Using the Second Partial Derivative Test

Find all local maxima, local minima, and saddle points for \[ z=f(x,y)=x^{2}+xy+y^{2}-6x+6 \]

Solution  The critical points of \(f\) are solutions of the system of equations \[ \left\{ \begin{array}{rcll} f_{x}(x,y)&=&2x+y-6&=0 \\[3pt] f_{y}(x,y)&=&x+2y &=0 \end{array} \right. \]

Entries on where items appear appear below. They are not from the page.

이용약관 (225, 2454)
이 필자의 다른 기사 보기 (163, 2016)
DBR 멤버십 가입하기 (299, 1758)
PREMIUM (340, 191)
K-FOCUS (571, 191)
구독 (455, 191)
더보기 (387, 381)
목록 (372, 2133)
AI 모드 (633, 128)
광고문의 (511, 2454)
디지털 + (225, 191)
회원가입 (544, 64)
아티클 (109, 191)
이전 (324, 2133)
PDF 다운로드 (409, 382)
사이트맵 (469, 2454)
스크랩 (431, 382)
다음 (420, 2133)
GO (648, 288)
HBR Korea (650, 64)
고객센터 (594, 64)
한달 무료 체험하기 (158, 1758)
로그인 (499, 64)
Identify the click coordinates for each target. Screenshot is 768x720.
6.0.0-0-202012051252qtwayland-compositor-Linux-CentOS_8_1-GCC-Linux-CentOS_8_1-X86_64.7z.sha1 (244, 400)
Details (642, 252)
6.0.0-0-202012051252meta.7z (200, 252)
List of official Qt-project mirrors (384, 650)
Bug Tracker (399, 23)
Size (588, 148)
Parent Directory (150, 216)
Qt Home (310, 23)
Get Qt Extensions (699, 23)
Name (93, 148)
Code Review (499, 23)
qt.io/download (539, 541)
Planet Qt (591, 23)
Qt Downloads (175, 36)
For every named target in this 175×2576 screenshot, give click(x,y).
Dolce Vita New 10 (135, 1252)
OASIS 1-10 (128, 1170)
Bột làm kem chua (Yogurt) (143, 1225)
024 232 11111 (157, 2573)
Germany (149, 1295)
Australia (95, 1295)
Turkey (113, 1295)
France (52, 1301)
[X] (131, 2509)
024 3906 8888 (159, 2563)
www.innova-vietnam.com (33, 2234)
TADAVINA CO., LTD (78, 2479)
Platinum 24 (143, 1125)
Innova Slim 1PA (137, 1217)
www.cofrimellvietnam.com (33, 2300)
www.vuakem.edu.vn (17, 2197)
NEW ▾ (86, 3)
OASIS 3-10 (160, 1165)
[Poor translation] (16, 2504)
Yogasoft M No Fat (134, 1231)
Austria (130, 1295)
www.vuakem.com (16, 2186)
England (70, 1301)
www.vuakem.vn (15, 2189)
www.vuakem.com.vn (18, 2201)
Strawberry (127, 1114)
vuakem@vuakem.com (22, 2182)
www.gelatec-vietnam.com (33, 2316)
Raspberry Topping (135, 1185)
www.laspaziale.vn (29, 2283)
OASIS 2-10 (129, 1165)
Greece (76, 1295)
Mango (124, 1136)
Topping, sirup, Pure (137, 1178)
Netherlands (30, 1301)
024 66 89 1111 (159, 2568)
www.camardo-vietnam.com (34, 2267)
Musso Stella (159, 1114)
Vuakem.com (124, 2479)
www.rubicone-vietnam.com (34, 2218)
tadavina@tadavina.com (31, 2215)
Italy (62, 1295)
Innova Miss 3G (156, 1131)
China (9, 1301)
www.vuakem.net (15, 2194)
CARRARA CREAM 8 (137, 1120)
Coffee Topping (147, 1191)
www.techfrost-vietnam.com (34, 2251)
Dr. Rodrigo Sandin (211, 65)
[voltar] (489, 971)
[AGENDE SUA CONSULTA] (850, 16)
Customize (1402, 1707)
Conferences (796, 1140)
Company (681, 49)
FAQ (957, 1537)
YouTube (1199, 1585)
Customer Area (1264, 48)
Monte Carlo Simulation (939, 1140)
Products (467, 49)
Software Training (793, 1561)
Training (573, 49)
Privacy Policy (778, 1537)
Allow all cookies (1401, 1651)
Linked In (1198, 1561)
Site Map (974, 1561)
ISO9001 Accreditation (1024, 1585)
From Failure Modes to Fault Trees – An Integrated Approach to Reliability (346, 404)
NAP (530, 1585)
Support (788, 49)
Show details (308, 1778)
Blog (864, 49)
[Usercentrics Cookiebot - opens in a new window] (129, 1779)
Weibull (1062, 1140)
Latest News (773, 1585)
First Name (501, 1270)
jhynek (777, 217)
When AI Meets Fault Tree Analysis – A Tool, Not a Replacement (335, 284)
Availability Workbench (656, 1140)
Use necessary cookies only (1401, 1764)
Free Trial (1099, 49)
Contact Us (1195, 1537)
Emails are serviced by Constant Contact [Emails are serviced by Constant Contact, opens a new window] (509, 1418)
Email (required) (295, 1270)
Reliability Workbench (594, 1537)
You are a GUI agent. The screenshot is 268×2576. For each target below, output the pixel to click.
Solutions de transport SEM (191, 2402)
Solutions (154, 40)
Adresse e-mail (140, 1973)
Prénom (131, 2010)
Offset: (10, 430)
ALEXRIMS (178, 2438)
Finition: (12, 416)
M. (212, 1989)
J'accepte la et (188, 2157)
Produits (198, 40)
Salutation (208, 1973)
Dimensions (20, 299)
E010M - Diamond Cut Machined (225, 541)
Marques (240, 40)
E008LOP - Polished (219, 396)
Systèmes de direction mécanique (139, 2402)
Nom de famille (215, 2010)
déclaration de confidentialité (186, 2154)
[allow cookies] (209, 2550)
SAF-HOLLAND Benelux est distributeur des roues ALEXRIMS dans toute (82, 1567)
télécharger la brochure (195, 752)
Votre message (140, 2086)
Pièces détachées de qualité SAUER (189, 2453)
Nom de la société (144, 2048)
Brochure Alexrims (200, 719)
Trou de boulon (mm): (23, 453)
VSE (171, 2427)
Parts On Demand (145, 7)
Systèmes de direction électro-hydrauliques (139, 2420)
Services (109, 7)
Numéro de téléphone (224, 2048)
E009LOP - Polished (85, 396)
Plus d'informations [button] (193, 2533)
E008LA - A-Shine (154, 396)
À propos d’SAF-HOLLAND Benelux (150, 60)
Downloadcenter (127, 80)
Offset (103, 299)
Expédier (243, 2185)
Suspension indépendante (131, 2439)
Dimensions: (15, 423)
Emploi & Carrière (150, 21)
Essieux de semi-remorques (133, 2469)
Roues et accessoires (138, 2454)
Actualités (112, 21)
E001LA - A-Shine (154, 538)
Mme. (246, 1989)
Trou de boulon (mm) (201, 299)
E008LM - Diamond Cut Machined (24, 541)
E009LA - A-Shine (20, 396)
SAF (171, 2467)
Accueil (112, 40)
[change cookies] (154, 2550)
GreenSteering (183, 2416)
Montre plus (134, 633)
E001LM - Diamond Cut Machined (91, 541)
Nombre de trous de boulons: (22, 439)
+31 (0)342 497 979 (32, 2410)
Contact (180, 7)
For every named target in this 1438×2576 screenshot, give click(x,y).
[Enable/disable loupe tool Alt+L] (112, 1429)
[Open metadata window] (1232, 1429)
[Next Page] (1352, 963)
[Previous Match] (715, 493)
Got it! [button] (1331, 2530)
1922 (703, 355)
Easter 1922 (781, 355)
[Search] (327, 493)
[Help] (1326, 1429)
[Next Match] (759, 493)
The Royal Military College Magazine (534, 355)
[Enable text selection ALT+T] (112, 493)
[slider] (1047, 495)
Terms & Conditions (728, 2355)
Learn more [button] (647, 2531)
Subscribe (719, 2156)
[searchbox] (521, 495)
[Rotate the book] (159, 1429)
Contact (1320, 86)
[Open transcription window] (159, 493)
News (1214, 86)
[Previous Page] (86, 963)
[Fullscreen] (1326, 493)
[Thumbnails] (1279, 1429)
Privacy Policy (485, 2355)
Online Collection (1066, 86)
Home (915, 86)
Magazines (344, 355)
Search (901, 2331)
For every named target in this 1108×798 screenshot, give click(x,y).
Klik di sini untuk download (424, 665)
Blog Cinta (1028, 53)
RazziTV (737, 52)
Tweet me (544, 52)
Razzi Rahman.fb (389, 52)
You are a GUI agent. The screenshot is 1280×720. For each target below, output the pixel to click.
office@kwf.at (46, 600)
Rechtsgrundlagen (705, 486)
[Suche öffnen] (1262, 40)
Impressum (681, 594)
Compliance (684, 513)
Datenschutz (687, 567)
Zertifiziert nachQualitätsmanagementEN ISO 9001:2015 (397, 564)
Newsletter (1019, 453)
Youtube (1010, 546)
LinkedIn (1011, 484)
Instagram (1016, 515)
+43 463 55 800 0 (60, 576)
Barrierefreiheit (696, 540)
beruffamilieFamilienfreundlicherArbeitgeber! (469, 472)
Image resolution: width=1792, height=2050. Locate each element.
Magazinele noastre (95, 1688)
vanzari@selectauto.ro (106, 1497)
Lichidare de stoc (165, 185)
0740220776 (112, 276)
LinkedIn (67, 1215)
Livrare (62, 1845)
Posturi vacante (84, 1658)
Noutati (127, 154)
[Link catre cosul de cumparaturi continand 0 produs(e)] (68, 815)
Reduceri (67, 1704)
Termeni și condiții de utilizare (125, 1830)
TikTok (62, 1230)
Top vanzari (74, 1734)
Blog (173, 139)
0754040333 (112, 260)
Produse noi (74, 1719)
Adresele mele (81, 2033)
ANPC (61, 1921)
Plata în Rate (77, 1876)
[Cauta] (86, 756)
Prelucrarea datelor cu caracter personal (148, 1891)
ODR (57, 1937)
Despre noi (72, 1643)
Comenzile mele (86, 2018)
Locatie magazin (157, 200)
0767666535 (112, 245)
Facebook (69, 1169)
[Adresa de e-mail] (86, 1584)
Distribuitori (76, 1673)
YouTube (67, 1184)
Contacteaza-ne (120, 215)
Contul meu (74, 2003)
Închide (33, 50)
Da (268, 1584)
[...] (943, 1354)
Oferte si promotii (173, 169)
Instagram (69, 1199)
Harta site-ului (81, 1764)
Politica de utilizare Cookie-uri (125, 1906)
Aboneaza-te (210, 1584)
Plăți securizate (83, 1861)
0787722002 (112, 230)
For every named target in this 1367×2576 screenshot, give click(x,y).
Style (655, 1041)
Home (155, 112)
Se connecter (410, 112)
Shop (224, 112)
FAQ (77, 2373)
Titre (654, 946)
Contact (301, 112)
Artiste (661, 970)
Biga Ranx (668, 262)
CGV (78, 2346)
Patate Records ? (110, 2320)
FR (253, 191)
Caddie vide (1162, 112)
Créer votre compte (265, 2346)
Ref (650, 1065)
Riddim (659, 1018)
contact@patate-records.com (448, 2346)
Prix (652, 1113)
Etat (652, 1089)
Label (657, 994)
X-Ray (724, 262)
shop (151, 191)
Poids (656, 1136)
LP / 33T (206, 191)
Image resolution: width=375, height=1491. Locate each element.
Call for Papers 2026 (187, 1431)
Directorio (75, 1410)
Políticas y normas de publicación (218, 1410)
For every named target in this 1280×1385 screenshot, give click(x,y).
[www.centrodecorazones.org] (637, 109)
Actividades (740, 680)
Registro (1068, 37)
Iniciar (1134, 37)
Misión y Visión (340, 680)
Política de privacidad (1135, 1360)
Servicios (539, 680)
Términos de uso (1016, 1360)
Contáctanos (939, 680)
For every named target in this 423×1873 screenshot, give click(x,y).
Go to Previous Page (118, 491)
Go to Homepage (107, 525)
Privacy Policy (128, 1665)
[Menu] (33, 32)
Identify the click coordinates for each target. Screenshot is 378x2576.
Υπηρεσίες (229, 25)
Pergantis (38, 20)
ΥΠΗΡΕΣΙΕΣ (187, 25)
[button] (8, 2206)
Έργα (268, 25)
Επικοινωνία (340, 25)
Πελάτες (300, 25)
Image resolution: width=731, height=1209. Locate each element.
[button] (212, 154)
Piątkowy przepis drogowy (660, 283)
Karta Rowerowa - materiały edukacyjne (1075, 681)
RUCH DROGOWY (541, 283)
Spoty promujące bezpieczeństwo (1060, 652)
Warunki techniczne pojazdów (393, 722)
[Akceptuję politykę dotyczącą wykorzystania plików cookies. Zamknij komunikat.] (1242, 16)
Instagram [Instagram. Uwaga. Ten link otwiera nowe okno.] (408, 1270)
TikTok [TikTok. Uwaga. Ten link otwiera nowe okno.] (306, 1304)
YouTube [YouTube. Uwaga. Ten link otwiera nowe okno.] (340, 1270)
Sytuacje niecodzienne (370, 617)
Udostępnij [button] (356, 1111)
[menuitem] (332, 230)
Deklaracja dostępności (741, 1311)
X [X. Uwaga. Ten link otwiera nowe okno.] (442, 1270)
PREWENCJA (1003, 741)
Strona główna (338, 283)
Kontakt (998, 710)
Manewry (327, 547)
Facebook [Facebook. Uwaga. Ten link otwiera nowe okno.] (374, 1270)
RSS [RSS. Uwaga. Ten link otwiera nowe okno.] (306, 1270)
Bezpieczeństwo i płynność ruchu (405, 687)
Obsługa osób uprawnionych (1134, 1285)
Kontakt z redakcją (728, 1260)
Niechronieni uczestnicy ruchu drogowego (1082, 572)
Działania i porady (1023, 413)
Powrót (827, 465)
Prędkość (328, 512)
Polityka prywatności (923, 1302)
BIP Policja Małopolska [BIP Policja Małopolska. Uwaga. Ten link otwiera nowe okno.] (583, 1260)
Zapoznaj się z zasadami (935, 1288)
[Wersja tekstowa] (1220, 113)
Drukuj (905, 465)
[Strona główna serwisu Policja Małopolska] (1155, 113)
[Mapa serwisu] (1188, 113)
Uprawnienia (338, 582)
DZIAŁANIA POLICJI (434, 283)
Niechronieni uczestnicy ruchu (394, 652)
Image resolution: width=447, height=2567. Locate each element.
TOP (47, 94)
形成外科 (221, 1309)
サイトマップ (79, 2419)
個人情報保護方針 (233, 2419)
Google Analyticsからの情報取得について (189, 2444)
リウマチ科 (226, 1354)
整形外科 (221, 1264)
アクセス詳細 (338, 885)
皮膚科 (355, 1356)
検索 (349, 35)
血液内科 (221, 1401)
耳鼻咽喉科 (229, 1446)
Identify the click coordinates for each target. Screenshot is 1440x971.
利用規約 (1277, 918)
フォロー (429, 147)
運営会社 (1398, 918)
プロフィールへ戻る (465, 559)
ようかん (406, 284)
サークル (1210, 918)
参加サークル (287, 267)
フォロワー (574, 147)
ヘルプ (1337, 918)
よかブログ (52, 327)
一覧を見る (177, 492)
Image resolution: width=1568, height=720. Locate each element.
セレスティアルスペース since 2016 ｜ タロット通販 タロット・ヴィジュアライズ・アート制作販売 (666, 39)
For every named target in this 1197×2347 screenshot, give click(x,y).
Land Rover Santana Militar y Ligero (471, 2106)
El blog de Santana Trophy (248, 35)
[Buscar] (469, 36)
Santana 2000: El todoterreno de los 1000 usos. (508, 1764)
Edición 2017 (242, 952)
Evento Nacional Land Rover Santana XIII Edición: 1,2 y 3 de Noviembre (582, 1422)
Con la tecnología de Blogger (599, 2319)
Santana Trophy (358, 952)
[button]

The only solution is \(x=4\) and \(y=-2,\) so \((4,-2)\) is the only critical point.

The second-order partial derivatives of \(f\) are \[ f_{xx}(x,y)=2\qquad f_{xy}(x,y)=f_{yx}( x,y) =1 \qquad f_{yy}(x,y)=2 \]

The function \(f\) meets the requirements of the Second Partial Derivative test at the critical point \((4,-2)\). Now \[ A=f_{xx}(4,-2)=2\qquad B=f_{xy}(4,-2)=1 \qquad C=f_{yy}(4,-2)=2 \] \[ AC-B^{2}=( 2) ( 2) -1^{2}=3>0 \]

Since \(AC-B^{2}>0\) and \(A= f_{xx}(4,-2)=2>0,\) the Second Partial Derivative Test guarantees that \(f\) has a local minimum at \((4,-2)\). The local minimum value is \(z=f(4,-2)=-6\). See Figure 16.